Collected data ▸
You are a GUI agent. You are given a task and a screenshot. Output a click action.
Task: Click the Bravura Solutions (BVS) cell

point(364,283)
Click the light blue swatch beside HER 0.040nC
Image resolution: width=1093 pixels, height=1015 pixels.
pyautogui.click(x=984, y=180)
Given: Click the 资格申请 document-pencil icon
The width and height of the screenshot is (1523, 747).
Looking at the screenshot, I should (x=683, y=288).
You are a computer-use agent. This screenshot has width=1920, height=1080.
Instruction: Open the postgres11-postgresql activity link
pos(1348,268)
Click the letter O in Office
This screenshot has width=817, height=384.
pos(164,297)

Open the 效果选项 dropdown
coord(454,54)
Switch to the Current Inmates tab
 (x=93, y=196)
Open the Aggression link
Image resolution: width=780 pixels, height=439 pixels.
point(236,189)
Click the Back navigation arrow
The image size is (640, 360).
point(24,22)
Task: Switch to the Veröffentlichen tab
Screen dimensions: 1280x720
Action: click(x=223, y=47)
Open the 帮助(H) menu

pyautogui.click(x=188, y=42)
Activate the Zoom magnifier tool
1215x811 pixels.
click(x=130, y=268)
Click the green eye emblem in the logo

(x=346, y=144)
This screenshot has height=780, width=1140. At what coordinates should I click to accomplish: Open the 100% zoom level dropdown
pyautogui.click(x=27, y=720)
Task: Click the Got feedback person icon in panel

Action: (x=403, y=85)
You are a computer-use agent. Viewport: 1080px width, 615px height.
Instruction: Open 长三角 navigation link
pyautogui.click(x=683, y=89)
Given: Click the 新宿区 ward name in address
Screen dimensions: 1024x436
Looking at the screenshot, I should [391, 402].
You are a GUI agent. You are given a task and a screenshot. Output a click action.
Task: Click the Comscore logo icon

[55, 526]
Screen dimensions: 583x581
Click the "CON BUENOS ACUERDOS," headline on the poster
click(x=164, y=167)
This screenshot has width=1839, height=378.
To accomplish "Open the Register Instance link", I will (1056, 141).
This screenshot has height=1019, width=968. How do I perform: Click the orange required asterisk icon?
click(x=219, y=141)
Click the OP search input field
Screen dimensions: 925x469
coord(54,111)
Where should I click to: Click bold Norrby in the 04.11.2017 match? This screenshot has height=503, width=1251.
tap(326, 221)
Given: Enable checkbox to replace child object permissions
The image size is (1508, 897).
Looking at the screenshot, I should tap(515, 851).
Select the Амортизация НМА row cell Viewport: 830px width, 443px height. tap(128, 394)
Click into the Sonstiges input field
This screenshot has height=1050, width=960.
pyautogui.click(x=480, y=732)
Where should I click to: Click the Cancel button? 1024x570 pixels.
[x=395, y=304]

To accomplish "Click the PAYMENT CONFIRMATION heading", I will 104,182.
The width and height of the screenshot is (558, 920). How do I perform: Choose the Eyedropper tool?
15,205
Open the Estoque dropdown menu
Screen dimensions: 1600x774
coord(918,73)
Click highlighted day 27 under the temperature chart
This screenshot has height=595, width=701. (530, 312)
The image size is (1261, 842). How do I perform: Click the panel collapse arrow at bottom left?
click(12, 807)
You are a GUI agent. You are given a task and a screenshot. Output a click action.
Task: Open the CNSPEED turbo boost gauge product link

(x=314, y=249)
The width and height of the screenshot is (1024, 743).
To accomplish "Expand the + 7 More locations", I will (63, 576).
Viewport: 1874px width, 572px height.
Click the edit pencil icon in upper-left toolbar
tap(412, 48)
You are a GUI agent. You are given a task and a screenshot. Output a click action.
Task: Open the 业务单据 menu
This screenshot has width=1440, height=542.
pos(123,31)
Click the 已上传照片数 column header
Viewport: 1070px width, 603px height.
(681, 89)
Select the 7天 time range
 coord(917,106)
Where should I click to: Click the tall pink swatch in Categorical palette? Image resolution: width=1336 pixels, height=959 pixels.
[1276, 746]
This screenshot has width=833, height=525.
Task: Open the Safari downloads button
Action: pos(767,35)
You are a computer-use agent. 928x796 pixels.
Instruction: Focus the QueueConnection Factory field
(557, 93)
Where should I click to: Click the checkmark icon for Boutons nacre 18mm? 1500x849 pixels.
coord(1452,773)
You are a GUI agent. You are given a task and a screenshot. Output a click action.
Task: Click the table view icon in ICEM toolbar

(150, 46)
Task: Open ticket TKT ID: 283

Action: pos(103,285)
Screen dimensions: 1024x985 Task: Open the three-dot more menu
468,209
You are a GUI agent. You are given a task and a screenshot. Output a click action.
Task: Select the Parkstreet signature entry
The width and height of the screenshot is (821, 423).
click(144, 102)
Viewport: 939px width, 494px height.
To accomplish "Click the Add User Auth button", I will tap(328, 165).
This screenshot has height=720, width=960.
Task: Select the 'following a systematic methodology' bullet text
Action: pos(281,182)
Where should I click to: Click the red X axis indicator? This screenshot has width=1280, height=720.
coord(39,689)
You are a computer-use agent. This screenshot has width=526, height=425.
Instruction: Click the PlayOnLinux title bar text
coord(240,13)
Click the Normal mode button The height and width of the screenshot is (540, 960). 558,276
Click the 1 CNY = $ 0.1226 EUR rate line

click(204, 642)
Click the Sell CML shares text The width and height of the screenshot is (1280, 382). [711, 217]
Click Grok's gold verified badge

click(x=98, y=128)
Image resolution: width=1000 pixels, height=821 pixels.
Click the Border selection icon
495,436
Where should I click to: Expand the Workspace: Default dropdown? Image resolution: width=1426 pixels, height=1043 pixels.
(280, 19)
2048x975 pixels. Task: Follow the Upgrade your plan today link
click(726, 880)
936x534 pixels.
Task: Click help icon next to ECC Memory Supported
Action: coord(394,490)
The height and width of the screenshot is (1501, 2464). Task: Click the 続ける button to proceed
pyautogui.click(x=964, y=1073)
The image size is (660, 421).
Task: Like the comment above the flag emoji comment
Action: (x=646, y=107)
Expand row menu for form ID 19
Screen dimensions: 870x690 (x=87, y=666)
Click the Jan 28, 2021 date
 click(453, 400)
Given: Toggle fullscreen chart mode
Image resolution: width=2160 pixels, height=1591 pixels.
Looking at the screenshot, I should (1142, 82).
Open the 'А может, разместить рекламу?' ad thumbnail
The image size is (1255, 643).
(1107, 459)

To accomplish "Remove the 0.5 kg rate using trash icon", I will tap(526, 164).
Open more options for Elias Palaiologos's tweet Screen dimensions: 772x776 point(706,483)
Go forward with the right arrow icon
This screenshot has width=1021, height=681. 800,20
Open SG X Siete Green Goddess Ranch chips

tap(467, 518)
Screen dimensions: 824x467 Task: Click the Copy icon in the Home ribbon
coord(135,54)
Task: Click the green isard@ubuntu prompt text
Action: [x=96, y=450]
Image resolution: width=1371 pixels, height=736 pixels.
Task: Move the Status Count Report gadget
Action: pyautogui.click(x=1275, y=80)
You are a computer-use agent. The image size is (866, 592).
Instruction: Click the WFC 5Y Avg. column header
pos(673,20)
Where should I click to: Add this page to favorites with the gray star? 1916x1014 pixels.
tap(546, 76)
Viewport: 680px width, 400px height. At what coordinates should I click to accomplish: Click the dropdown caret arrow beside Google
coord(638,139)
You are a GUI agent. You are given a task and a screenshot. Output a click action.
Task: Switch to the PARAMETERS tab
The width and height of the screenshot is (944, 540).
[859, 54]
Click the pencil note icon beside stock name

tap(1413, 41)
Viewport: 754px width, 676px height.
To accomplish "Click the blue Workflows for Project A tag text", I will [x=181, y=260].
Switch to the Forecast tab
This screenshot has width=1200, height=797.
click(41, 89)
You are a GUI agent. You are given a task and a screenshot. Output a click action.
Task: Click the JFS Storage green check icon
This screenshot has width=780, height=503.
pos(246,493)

What to produce ▸
Say only how many lines in the records carry the word "mode".

Solution to this problem ▸
2